We present ACS, NICMOS, and Keck AO-assisted photometry of 20 Type Ia supernovae SNe Ia from the HST Cluster Supernova Survey. The SNe Ia were discovered over the redshift interval 0.623 < z < 1.415. Fourteen of these SNe Ia pass our strict selection cuts and are used in combination with the worlds sample of SNe Ia to derive the best current constraints on dark energy. Ten of our new SNe Ia are beyond redshift $z=1$, thereby nearly doubling the statistical weight of HST-discovered SNe Ia beyond this redshift. Our detailed analysis corrects for the recently identified correlation between SN Ia luminosity and host galaxy mass and corrects the NICMOS zeropoint at the count rates appropriate for very distant SNe Ia. Adding these supernovae improves the best combined constraint on the dark energy density rho_{DE}(z) at redshifts 1.0 < z < 1.6 by 18% (including systematic errors).
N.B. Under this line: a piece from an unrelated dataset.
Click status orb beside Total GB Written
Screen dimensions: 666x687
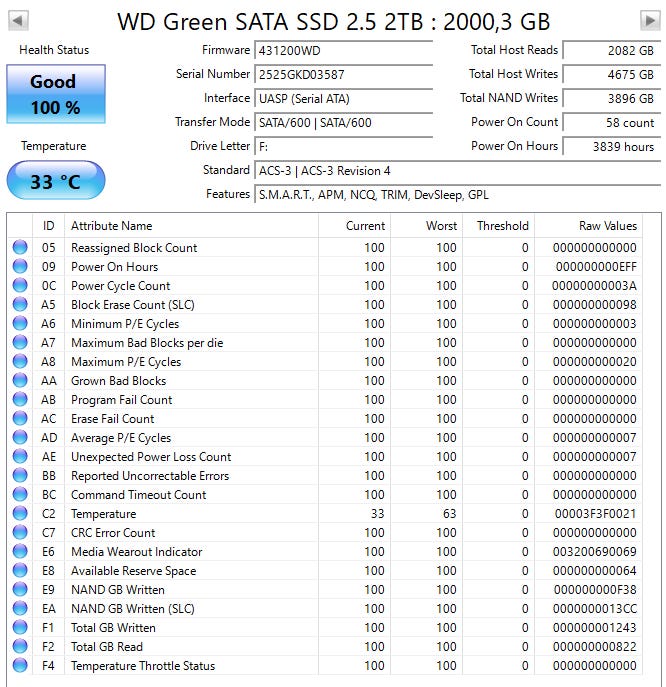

For a LambdaCDM universe, we find Omega_Lambda = 0.724 +0.015/-0.016 (68% CL including systematic errors). For a flat wCDM model, we measure a constant dark energy equation-of-state parameter w = -0.985 +0.071/-0.077 (68% CL). Curvature is constrained to ~0.7% in the owCDM model and to ~2% in a model in which dark energy is allowed to vary with parameters w_0 and w_a. Tightening further the constraints on the time evolution of dark energy will require several improvements, including high-quality multi-passband photometry of a sample of several dozen z>1 SNe Ia. We describe how such a sample could be efficiently obtained by targeting cluster fields with WFC3 on HST.